Deciso a vederci chiaro Bohme si procurò una copia del documentario, che era stato girato soltanto un anno prima, e venne a sapere dal suo realizzatore che il varano era stato filmato presso uno uadi 10 km a nord dal villaggio di As Sokhna nel deserto del Tihamah sulla costa arabica del Mar Rosso.
L'erpetologo concluse che doveva trattarsi di una nuova specie e nel gennaio del 1986 due suoi studenti, Johannes Peter Fritz e Felix Schutte intrapresero una spedizione in Yemen con lo scopo di localizzarla, ma dopo diversi mesi di infruttuose ricerche ritornarono in patria a mani vuote. Successivamente l'esperto americano di varani Walter Auffenburg della University of Florida si recò a Bonn e Bohme gli mostrò il filmato del misterioso varano: anche Affenburg si disse convinto che si trattava di una nuova specie.

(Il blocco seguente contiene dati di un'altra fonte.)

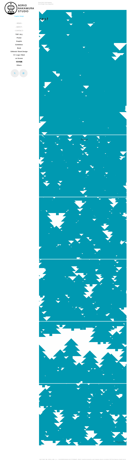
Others (19, 65)
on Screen (19, 58)
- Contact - (19, 31)
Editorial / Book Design (19, 51)
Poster (19, 38)
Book (19, 48)
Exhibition (19, 45)
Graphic (19, 41)
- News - (19, 23)
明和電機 (19, 62)
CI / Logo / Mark (19, 55)
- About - (19, 27)
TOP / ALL (19, 34)
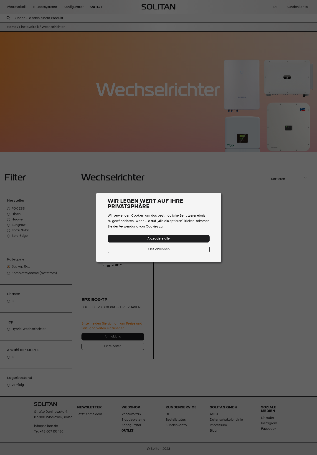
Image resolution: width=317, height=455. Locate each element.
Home (11, 27)
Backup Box (21, 266)
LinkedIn (267, 418)
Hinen (16, 214)
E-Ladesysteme (133, 419)
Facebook (268, 428)
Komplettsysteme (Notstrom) (34, 273)
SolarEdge (20, 236)
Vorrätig (18, 385)
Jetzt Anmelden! (89, 414)
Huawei (17, 219)
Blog (213, 430)
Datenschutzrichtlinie (226, 419)
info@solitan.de (46, 426)
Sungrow (18, 225)
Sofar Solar (20, 230)
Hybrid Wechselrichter (29, 329)
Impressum (218, 425)
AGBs (214, 414)
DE (168, 414)
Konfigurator (131, 425)
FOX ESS (18, 208)
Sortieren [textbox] (278, 179)
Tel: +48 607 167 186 (48, 431)
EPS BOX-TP (94, 300)
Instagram (269, 423)
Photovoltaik (29, 27)
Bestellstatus (176, 419)
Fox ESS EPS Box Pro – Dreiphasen (111, 307)
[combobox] (288, 177)
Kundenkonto (176, 425)
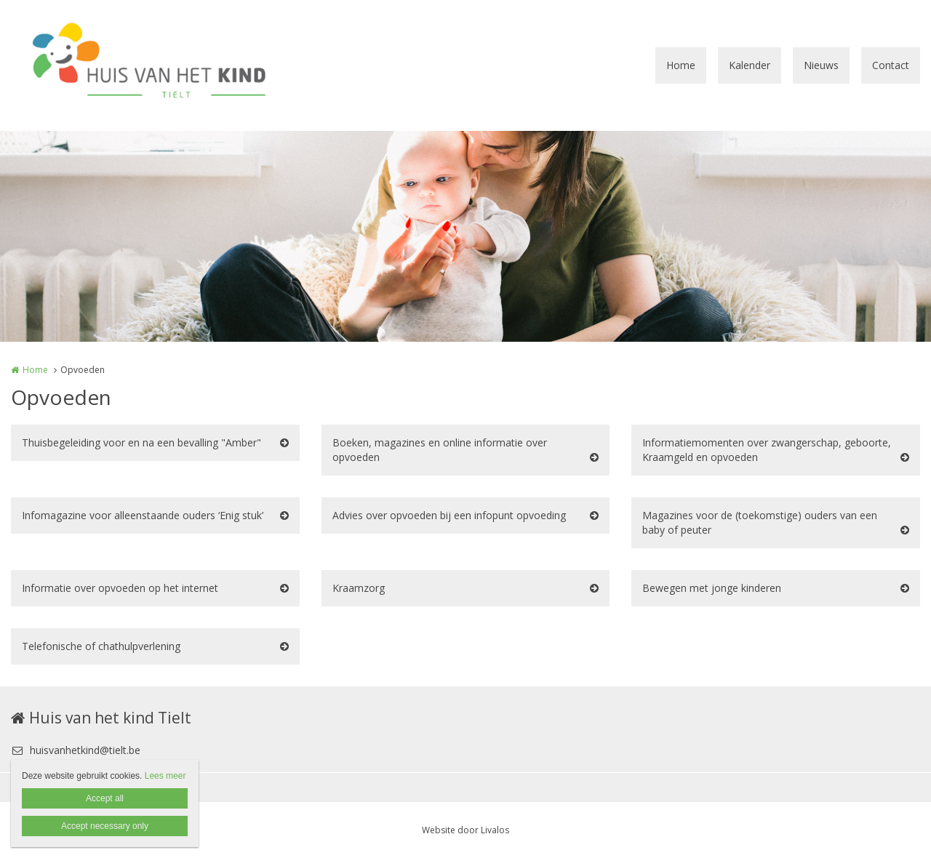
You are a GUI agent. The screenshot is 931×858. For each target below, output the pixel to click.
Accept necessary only (104, 826)
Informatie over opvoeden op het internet (120, 588)
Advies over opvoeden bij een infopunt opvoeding (449, 515)
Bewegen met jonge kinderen (711, 588)
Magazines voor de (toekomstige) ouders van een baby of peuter (759, 522)
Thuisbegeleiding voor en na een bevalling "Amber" (141, 442)
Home (680, 65)
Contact (890, 65)
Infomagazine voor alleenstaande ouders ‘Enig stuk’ (142, 515)
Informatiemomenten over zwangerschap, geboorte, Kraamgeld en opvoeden (766, 450)
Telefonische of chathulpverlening (101, 646)
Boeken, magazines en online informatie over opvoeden (439, 450)
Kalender (749, 65)
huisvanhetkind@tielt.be (75, 750)
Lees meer (165, 776)
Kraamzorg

A ritentarne la ricerca fu l'erpetologo svizzero Beat Schatti, che poco dopo essere giunto ad As Sokhna, nell'ottobre del 1986 osservò un'intera colonia di questi rettili. Ne furono catturati 8 esemplari, 6 furono portati allo zoo di Zurigo per formare una colonia riproduttiva e 2 inviati al Dott. Bohme che tre anni dopo battezzò la nuova specie con il nome di Varanus yemenensis.